[Items for locating words and elements]
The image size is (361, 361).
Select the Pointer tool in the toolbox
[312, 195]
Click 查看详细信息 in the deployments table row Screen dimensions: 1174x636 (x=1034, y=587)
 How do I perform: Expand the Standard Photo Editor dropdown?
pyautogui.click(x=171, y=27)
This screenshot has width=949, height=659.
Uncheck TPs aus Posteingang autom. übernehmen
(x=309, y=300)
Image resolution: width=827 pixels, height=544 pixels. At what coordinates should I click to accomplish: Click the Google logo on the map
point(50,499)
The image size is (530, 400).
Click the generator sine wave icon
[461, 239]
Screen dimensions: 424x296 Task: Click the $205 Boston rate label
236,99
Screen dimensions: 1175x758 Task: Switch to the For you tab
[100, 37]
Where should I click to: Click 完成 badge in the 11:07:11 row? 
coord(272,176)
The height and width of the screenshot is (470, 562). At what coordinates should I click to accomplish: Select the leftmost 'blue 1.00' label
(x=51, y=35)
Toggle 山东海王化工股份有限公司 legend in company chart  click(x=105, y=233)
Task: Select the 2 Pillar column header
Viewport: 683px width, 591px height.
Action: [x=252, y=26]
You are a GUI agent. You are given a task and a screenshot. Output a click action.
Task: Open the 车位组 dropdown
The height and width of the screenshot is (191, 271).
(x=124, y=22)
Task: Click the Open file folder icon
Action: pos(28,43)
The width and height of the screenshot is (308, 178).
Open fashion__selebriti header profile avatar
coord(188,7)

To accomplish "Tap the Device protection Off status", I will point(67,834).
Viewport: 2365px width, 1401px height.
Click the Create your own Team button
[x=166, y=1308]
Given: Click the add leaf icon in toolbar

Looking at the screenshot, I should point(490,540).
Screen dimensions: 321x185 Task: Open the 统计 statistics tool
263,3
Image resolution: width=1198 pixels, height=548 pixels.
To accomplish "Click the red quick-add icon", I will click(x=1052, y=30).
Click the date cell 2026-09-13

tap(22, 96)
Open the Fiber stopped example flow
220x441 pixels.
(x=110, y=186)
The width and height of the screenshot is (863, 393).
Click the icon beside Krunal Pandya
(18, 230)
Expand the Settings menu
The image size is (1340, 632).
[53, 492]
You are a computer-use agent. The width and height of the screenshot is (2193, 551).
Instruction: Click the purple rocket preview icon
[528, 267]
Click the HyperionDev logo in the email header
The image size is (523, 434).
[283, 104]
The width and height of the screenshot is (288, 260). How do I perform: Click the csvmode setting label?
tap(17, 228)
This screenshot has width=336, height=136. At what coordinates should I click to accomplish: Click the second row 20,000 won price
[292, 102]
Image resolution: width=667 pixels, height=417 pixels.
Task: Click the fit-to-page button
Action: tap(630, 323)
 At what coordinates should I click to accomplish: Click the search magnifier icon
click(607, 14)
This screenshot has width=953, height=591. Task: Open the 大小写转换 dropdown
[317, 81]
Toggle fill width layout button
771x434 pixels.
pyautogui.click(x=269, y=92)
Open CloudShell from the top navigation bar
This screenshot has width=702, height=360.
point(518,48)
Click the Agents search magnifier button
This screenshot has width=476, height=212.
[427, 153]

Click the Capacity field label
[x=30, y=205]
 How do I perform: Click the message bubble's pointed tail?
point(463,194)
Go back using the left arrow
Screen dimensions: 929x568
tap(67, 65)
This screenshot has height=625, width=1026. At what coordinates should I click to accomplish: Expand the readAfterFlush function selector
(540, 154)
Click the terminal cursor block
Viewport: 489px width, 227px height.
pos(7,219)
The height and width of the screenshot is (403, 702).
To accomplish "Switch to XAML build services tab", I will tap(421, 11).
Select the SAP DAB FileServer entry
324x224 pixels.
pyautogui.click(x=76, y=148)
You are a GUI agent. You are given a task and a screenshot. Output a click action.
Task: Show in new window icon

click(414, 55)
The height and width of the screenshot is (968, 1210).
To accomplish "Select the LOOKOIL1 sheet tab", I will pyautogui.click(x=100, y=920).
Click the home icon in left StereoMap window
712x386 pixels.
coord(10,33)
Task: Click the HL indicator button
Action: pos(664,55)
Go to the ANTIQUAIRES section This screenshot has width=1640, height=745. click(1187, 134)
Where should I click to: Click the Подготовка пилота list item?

WHAT YOU WILL DO
Please write out, unchanged, the items from their start through the line that contains "(x=309, y=300)", with both ends included.

TASK ANSWER
The image size is (361, 361).
Select the Pointer tool in the toolbox
[312, 195]
Click 查看详细信息 in the deployments table row Screen dimensions: 1174x636 (x=1034, y=587)
 How do I perform: Expand the Standard Photo Editor dropdown?
pyautogui.click(x=171, y=27)
This screenshot has width=949, height=659.
Uncheck TPs aus Posteingang autom. übernehmen
(x=309, y=300)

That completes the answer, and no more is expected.